Friday, September 22, 2006

God? Again?

"Every (Christian) is committed and alienated; (they) are always in faith and in doubt; (they) are inside and outside the theological circle. Sometimes one side prevails, sometimes the other; and (they) are never certain which side really prevails....Whether this is true does not depend on (their) intellectual or moral or emotional state; it does not depend on the intensity and certitude of faith; it does not depend on the power of regeneration or the grade of sanctification. Rather it depends on being ultimately concerned with the Christian message even if (they) are sometimes inclined to attack and reject it." Paul Tillich

At our last Peregrini we dove head long into an intense discussion regarding God. It became a very personal exploration of the possibility of experience. Personal stories told all around of hearing in different ways the unseen God. It appeared that most of the stories were about seeing the unseen God in the people that are all around us, everyday, especially the poor and the powerless.

Joan Chittister wrote, "....Why so much attention to the human? (It) is because in the human is the only place we can really be sure that God is. It is so easy to love the God we do not see but it is so much more sanctifying to serve the God we learn to see in others....We empty ourselves out so that the presence of God can come in, tangible and present and divinely human."

The questions keep coming and the certainty is illusive. For most, certainty is not a desired goal or even a remote possibility. Certainty seems to offer only arrogance. The more solid the certainty and confidence of absolute assurance maybe the more deep seated the fear in the existence of the certain one?

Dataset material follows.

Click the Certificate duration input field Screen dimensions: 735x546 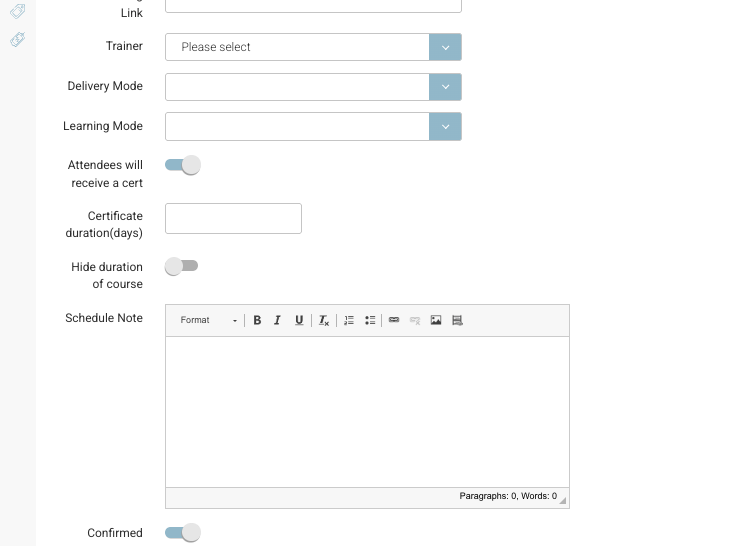(233, 219)
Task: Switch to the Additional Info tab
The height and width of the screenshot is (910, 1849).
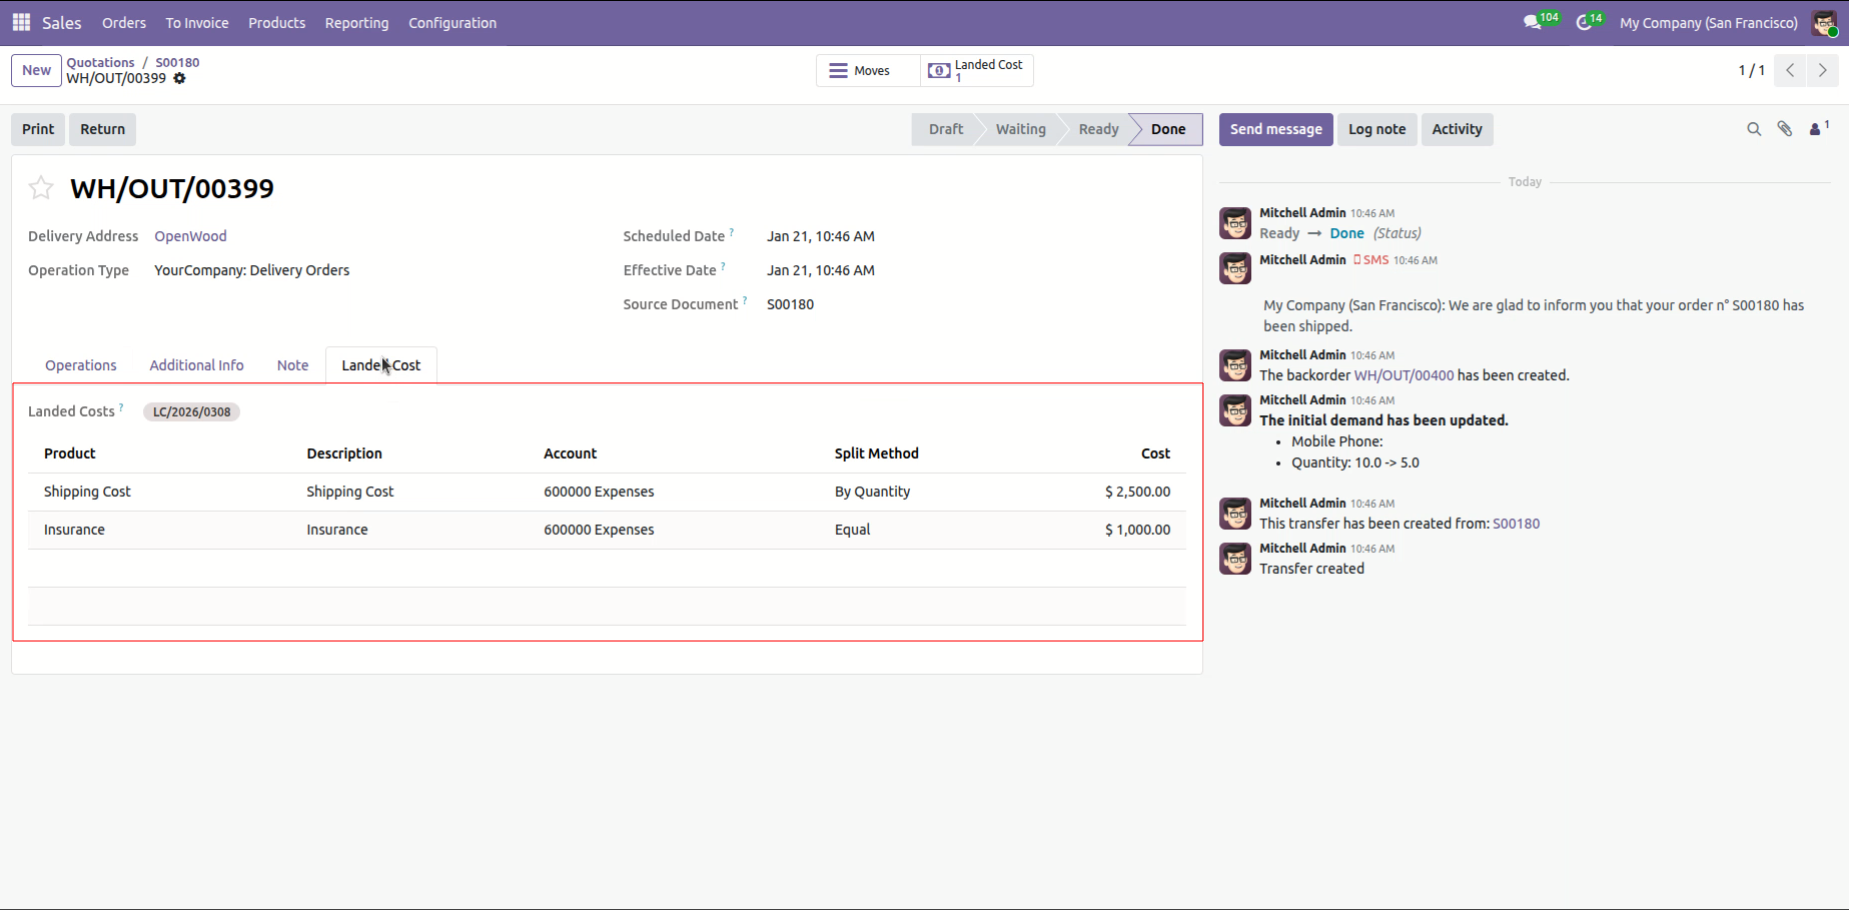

The writer of the New Testament book of James offers this, "the wisdom from above is first pure, then peaceable, gentle, willing to yield, full of mercy and good fruits, without a trace of partiality or hypocrisy. And a harvest of righteousness is sown in peace for those who seek peace."

This questioning of God, for the Peregrini traveler, is something of an inner journey, one that seeks peace and gentleness. And it is a journey that we recognize we can venture alone. We need community. We must walk together. It is in each of you, sisters and brothers, that I personally see and know the unseen God. Certainty? Only in the faces of your souls.

Saturday, September 16, 2006


God? The original Peregrini question. So, we felt the need to return. Not in circular fashion, just a re-visiting; an intentional path on the pilgrimage. Like going to see an old friend.

Such a serious question drew quite a gathering. The evening was pondering and at times heavy.

Sam Harris, author of The End of Faith: Religion, Terror, and the Future of Reason, was interviewed in the most recent issue of The Sun. "Even if you had a detailed story about the essential purpose religion has served for the past fifty thousand years, even if you could prove that humanity would not have survived without believing in a creator God, that would not mean that it's a good idea to believe in a creator God now, in a twenty-first-century world that has been shattered into seperate moral communities on the basis of religious ideas....I can even be more inflammatory than that. If I could wave a magic wand and get rid of either rape or religion, I would not hesitate to get rid of religion. I think more people are dying as a result of our religious myths than as a result of any other ideology."

This quote shaped the conversation around the question, "Do you believe in a creator God?" or, "Do you need a creator God?"

Consensus was impossible nor was it necessary.

The conversation had such a wide range of approach, feel and intellectual context for us as individuals and some corporately. So much so, that we are going to attempt to approach this ground again next week - September 21 7:00 pm at Fair Trade Cafe. All are welcome.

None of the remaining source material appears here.